- What is required -
Where in the data below does the word "Switch" appear? Copy each line that holds it.

- Extracted information -
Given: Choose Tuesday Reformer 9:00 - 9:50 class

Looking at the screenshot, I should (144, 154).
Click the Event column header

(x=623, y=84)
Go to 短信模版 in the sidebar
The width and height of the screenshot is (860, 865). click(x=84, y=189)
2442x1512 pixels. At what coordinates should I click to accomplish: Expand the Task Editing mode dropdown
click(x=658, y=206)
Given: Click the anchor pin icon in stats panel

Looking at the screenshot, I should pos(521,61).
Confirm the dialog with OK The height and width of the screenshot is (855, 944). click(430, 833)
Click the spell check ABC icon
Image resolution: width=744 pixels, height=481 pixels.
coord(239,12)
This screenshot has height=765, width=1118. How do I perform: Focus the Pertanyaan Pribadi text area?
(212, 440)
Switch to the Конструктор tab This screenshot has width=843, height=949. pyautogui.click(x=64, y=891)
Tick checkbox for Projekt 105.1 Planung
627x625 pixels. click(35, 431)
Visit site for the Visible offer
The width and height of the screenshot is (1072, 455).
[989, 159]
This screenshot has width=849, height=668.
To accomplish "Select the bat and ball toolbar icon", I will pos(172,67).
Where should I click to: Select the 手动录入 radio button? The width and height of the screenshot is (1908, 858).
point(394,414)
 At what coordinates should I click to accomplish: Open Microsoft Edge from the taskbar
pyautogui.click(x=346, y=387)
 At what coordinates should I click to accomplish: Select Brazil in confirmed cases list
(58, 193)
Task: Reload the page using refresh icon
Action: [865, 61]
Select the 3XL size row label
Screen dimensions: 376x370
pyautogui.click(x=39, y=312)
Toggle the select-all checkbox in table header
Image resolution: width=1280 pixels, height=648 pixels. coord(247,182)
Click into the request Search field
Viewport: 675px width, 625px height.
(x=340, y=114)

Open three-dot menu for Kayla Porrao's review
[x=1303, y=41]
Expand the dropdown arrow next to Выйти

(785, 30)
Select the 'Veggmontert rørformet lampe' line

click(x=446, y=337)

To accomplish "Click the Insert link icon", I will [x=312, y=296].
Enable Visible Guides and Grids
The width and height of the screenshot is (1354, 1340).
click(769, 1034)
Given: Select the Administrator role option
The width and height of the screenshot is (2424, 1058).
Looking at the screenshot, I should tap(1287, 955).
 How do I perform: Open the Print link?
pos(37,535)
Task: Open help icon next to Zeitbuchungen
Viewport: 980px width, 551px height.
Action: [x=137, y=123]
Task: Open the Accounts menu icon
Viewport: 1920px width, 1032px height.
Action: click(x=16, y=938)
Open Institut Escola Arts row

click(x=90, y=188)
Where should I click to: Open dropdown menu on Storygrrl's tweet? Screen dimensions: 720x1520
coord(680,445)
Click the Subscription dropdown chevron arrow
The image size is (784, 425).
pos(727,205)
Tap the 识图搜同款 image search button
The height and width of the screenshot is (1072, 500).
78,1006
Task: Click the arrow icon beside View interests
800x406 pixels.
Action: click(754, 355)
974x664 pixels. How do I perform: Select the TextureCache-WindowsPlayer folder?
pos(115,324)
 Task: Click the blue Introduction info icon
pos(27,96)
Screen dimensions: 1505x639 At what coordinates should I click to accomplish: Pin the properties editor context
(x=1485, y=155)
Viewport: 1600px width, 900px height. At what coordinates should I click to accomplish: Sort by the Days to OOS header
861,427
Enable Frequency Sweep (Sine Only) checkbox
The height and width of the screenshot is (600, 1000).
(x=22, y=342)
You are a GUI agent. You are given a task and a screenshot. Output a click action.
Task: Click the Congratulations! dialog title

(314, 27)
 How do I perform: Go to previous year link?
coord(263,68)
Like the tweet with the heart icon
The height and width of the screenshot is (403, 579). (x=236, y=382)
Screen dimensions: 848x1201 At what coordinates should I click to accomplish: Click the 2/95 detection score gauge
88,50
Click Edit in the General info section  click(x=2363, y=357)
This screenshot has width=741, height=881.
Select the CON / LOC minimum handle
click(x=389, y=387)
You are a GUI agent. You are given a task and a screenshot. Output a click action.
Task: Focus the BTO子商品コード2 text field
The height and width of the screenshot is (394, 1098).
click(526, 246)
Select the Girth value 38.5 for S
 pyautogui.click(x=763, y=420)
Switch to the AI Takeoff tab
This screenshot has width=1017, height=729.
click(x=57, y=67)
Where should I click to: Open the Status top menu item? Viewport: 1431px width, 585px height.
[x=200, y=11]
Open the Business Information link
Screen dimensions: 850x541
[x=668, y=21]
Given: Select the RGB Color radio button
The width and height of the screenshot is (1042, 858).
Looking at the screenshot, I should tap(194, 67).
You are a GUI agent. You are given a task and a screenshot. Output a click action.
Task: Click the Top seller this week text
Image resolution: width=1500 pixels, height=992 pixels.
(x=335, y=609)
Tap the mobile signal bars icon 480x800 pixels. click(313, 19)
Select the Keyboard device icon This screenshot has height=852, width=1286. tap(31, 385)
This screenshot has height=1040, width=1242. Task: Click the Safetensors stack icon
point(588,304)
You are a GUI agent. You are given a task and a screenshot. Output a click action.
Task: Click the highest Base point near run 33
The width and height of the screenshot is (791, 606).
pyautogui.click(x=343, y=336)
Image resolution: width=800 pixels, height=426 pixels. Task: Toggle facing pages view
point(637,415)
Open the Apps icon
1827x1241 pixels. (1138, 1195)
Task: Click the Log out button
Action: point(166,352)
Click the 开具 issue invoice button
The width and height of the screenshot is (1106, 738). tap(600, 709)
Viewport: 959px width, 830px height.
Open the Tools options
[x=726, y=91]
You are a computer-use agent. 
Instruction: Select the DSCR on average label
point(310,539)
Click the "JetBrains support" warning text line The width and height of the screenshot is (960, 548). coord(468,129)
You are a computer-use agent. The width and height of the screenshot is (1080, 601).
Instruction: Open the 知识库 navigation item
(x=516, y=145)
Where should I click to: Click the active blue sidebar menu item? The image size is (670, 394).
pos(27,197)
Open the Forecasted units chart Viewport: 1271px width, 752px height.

- Result of this exercise -
Switch to the Конструктор tab This screenshot has width=843, height=949. pyautogui.click(x=64, y=891)
Switch to the AI Takeoff tab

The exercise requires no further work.